"Abre mis ojos, y miraré, las maravillas de tu ley."

Los que tenemos cierta sensibilidad solemos emocionarnos por varias cosas.

Uno de los lugares que suele emocionar a sus visitantes son las cataratas del Iguazú.  

Es un lugar imponente, lleno de vegetación y con mucha agua cayendo que ruge fuertemente.  La bruma que se forma por las gotas de agua que salpican es realmente impresionante.

“Es una maravilla”, suelen calificarla los que las han visitado.

Se sienten maravillados por la magnitud e imponencia de sus saltos.

El salmista oraba y le pedía a Dios: “abre mis ojos”.

Es una oración que todos debemos hacer a la hora de leer la Palabra.  

Necesitamos que el que la inspiró nos abra el entendimiento, nos ayude a correr los prejuicios y valores equivocados que tenemos sobre el asunto.  Cuando abramos la Biblia pidámosle a Dios que nos de claridad y entendimiento.  Fue el Espíritu Santo el que guio a los santos hombre de Dios a escribirla.  Que sea El mismo quien guíe nuestra lectura para interpretar tal inspiración.

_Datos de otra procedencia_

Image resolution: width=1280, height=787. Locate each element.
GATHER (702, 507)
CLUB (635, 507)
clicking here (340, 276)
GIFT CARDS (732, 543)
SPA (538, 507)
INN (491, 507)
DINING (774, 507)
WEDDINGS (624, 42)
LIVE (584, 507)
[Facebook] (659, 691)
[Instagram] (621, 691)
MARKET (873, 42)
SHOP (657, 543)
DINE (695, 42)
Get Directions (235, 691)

El deseo del escritor era que Dios abriera su comprensión para poder “mirar”, observar con detenimiento, apreciar y valorar lo maravilloso de la ley de Dios.

Su deseo era vivir lo que miraba, obedecer lo que observaba.

No es una expresión de asombro pasivo.  Es una expresión de estar deseoso de obedecer a esa ley que, por su perfección, lo maravillaba.

Alimentémonos de la Palabra todos los días.

Pidámosle al Señor que nos “abra los ojos y podamos mirar las maravillas de su ley”.